Points are new and clean
Points open on high side of breaker cam
Points are gapped to .020
Resistance through Coil checks out like new
Condenser is new
Plug has propper gap but even using spark tester with a small gap still nothin
All wiring is good, tight, and in the right locations
Flywheel magnets are strong

I am at a loss and racked my brain until I broke down & bought an older 9.5hp Johnson just so I could hit the water & fish. I have other parts (lower end seals and impeller etc.) that are just sitting in the box. No reason to go any further until the engine fires and I can adjust the carb and make sure the top end is good to go.

I was going to take it in to a repair shop but I only found one of three that would even look at it and he told me he was backed up for four weeks. Besides that I don't wanna get raked over the coals on labor charges. I cant just give up on this one or trust me the garbage man would be haulin it away tomorrow. I have already invested heavily into this outboard and cannot figure for the life of me what the issue is. So who has some useful & helpful advice? This has to be a simple problem I am over looking. If I can't get it going does anyone know of someone in the Columbus area that might be able to get her fired up for a fair price? Thanks for your time.


----------



## leftfordead88 (Oct 22, 2007)

have you checked the primer bulb? my 9.9 gamefisher wasnt starting and it turns out its all rotted on the inside and it wont prime fuel into the carb, im still looking for the part and cant find anyone who sells them


----------



## freyedknot (Apr 10, 2004)

are the coils putting out juice to the plugs? if yes then it has to be gas supply.


----------



## Meels_On_Reels (Jun 8, 2009)

Its not a fuel problem.
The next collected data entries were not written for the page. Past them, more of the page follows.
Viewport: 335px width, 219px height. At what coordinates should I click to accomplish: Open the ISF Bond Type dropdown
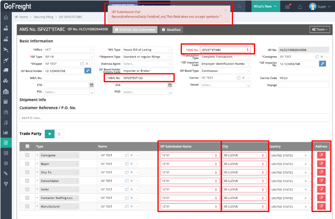pyautogui.click(x=225, y=71)
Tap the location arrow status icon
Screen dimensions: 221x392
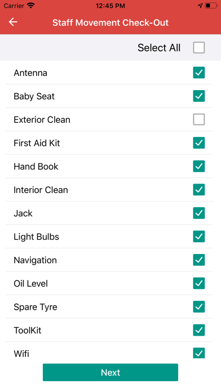point(200,6)
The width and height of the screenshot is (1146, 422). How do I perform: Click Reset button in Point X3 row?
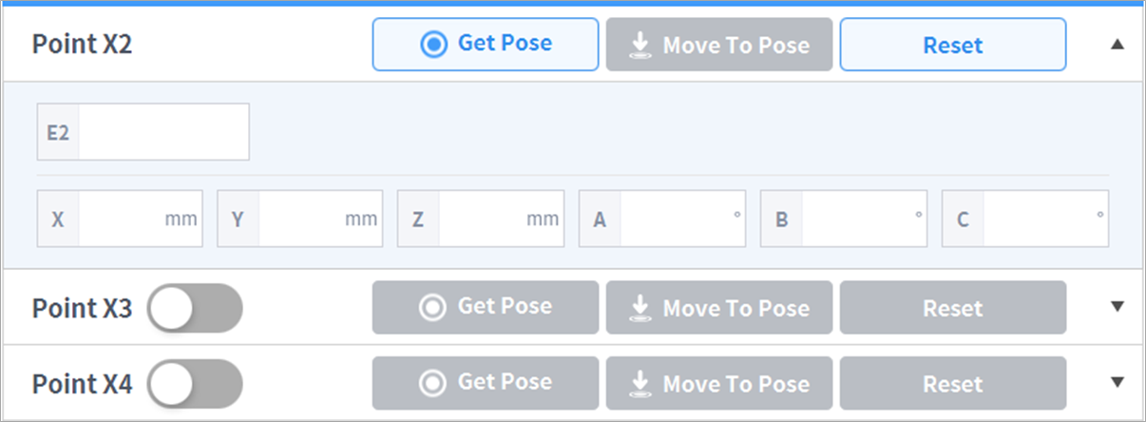(x=952, y=308)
Fueling is good. The problem is that I can not get it to spark. Not even a little. I used my multimeter to test the coil and it tests fine. Every ignition part is new. Only thing I can't test is the condenser but I assume it should be okay because it is new. I am really stumped. I may just order new ignition parts and try to do it all over. Perhaps there is a short in something or I got a defective part.


----------



## johnrude (Mar 29, 2009)

did you use a new spark plug wire ? i have had some motors over the years that were not getting good self ground your magneto plate should ground it self but sometimes due to ware they lose ground so make a little ground wire from under your magneto plate to some where on the block. good luck


----------



## Meels_On_Reels (Jun 8, 2009)

The plug wire came pre attached to the coil so it was new (the one I took off was almost severed in two places yet it managed to start with it on there when I bought it). I tried making a small ground wire that went from where the coil wire grounds to the condenser and ran it down to the block but it didn't help. 
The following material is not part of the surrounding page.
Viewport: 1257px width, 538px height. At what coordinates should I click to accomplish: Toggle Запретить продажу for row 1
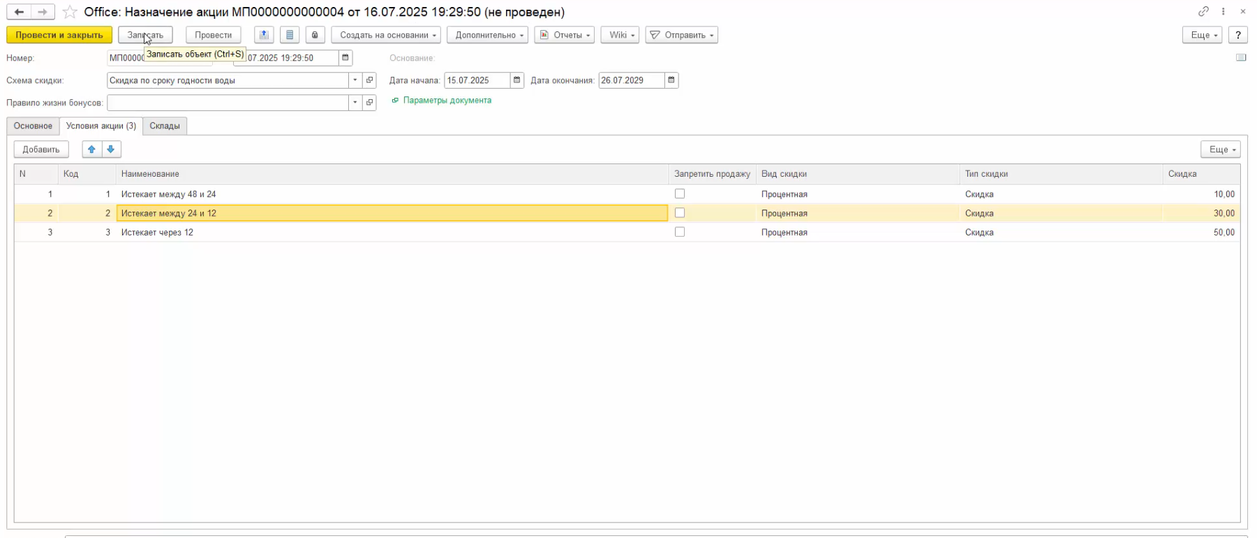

I am tellin ya this is the most frustrating and ridiculous problem I could have ever thought up.


----------



## Meels_On_Reels (Jun 8, 2009)

I ordered a new coil today. I also ordered a Red Atom ignition module. Thought Id give the electronic ignition a try and see if that gets me anything. I guess at this point if I can't figure it out then I will just wait until later this fall when the small engine shop slows down & drop it off and tell him he has all winter to get it going strong. I am thinkin it has to be something defective in the new parts I ordered because it started before. I just don't know what it is and parts arent cheap just to replace on a whim.


----------



## Meels_On_Reels (Jun 8, 2009)

I really don't know what the issue was but I dropped in the Atom red Ignition Module and it fired up on the second pull. After driving me mad for over a month. :Banane10:

I really cant believe that ignition module worked. I was quite skeptical. It was getting late but I let it run for awhile and it was hummin pretty nice before I shut her down. Anyhow just an update.


----------